TASK ITEM
Repeat nothing but the lines below running from the one containing "Instruction: Expand the" to the one containing "You are a computer-use agent. Screen dimensions: 589x423". Keep both end lines.

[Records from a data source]
————————

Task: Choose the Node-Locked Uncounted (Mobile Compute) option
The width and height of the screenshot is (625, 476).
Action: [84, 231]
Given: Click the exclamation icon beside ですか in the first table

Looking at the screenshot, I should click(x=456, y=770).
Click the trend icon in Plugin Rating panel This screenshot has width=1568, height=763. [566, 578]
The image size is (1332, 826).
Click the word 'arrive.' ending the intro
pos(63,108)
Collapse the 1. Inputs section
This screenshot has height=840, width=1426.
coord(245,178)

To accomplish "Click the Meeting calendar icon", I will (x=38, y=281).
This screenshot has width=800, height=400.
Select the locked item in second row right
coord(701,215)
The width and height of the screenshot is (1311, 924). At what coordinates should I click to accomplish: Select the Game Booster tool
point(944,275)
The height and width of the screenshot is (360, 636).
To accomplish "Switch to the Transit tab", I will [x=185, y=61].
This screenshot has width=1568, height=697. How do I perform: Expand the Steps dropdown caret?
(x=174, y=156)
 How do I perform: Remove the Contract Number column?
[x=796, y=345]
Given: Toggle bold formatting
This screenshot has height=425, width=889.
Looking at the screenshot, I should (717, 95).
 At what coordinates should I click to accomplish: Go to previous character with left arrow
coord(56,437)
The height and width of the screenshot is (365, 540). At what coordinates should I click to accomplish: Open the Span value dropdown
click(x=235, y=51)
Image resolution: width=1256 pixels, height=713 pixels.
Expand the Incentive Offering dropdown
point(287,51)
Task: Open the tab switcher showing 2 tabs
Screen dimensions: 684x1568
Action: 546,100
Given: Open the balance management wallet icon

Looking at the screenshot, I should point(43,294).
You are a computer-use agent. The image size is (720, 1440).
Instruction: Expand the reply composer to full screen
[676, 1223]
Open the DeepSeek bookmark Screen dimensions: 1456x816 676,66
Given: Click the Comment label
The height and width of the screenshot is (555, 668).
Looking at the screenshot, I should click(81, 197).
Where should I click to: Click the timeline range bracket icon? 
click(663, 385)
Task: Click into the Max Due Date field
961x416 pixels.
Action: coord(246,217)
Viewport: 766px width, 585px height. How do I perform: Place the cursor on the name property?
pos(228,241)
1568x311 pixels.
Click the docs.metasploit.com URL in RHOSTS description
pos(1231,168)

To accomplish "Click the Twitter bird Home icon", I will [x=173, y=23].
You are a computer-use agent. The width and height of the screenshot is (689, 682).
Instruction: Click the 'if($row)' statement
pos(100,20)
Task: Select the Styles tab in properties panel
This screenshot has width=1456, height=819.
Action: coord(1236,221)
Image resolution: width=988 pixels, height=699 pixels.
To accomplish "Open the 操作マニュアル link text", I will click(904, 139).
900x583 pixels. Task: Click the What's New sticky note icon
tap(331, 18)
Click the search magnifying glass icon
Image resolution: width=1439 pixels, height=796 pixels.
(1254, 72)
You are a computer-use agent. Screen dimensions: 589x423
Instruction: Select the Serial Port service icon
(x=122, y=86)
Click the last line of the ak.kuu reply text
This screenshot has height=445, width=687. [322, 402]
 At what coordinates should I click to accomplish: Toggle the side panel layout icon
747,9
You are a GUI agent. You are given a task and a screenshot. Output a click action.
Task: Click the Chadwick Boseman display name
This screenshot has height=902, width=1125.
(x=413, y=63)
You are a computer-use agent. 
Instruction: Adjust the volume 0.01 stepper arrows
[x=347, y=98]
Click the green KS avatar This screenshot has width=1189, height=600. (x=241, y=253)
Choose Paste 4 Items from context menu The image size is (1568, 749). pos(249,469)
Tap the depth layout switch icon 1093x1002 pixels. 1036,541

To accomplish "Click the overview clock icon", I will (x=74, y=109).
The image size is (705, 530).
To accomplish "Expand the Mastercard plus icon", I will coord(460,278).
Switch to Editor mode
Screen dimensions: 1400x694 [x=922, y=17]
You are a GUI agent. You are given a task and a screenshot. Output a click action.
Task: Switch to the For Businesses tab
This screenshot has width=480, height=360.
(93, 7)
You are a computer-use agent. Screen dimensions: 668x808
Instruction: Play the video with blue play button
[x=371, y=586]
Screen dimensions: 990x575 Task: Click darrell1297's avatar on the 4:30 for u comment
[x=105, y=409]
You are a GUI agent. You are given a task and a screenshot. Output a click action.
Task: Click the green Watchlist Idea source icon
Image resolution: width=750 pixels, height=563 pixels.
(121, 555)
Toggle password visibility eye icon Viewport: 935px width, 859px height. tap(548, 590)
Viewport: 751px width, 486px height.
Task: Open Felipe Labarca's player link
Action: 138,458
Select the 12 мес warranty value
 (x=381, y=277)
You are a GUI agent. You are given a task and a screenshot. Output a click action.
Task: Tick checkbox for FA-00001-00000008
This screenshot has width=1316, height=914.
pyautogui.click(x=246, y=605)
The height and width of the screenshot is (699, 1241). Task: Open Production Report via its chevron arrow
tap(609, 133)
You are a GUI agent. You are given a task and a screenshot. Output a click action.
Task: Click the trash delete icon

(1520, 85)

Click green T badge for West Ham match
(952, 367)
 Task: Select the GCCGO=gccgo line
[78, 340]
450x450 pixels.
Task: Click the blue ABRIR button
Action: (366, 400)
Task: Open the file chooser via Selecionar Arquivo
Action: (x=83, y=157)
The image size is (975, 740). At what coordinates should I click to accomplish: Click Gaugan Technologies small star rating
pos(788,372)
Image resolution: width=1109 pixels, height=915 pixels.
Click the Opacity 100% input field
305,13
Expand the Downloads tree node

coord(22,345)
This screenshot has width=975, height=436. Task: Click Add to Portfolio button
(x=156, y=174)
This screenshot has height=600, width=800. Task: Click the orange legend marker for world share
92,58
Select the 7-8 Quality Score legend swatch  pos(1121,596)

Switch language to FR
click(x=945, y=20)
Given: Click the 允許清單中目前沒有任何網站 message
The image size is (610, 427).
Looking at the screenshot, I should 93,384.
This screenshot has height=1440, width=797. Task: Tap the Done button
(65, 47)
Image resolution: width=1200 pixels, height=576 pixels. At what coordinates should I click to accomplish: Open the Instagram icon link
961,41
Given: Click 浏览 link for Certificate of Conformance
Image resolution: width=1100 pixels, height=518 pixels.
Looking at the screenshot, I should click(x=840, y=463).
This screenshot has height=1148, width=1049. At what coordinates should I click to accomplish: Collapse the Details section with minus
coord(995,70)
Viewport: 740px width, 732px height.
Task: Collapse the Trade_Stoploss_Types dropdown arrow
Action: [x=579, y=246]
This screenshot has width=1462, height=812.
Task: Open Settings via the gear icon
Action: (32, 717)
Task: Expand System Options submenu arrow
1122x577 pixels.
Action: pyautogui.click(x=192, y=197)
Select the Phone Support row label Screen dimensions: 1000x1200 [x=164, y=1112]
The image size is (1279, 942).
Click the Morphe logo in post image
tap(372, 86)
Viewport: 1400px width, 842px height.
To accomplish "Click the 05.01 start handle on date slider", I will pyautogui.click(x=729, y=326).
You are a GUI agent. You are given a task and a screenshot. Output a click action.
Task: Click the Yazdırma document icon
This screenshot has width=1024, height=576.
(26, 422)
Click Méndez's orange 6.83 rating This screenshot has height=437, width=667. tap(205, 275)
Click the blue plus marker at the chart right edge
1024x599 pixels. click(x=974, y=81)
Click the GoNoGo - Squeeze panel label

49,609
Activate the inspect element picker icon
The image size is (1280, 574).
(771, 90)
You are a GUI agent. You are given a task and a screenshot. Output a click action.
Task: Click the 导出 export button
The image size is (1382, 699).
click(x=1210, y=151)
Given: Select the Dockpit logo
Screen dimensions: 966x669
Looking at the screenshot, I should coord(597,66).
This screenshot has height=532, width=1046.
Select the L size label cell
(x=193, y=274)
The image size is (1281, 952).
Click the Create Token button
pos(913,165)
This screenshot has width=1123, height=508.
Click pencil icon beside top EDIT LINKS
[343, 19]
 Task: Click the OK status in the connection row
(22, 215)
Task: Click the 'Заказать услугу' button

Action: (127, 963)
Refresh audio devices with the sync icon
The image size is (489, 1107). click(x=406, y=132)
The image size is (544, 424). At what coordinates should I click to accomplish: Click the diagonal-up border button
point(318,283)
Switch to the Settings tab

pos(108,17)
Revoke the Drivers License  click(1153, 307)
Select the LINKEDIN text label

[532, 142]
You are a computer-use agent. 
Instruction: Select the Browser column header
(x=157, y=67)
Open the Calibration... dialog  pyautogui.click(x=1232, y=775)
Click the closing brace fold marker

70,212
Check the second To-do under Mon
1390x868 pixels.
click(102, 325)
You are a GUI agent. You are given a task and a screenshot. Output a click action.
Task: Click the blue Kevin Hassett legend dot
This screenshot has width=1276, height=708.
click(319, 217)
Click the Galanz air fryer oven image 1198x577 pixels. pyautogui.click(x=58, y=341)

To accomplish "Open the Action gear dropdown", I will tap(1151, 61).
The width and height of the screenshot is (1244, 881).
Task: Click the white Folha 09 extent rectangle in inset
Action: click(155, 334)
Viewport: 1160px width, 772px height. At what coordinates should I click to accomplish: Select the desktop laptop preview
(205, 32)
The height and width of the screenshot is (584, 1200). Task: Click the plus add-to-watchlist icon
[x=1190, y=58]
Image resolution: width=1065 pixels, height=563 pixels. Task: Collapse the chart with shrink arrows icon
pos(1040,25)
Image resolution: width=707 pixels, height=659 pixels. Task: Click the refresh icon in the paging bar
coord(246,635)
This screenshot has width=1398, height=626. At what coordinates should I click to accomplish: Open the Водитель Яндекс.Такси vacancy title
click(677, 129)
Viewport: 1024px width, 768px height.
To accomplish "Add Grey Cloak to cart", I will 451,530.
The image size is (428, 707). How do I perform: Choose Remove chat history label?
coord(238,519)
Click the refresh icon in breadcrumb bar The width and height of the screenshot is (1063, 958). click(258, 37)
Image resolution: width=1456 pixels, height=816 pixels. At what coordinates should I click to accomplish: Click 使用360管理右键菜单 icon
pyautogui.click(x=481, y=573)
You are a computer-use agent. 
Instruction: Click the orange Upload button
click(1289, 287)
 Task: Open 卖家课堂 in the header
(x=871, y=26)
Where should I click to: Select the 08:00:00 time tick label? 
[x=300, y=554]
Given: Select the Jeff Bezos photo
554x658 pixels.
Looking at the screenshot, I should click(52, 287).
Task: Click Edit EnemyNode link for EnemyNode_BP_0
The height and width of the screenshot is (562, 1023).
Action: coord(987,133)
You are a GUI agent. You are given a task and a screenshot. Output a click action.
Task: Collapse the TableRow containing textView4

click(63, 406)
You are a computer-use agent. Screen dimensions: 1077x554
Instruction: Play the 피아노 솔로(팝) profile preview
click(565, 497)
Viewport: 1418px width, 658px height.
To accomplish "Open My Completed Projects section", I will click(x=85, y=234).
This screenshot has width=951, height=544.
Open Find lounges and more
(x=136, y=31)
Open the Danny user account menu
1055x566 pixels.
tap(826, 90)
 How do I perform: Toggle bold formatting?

————————

EXERCISE RESULT
Instruction: Expand the reply composer to full screen
[676, 1223]
Open the DeepSeek bookmark Screen dimensions: 1456x816 676,66
Given: Click the Comment label
The height and width of the screenshot is (555, 668).
Looking at the screenshot, I should click(81, 197).
Where should I click to: Click the timeline range bracket icon? 
click(663, 385)
Task: Click into the Max Due Date field
961x416 pixels.
Action: coord(246,217)
Viewport: 766px width, 585px height. How do I perform: Place the cursor on the name property?
pos(228,241)
1568x311 pixels.
Click the docs.metasploit.com URL in RHOSTS description
pos(1231,168)

To accomplish "Click the Twitter bird Home icon", I will [x=173, y=23].
You are a computer-use agent. The width and height of the screenshot is (689, 682).
Instruction: Click the 'if($row)' statement
pos(100,20)
Task: Select the Styles tab in properties panel
This screenshot has width=1456, height=819.
Action: coord(1236,221)
Image resolution: width=988 pixels, height=699 pixels.
To accomplish "Open the 操作マニュアル link text", I will click(904, 139).
900x583 pixels. Task: Click the What's New sticky note icon
tap(331, 18)
Click the search magnifying glass icon
Image resolution: width=1439 pixels, height=796 pixels.
(1254, 72)
You are a computer-use agent. Screen dimensions: 589x423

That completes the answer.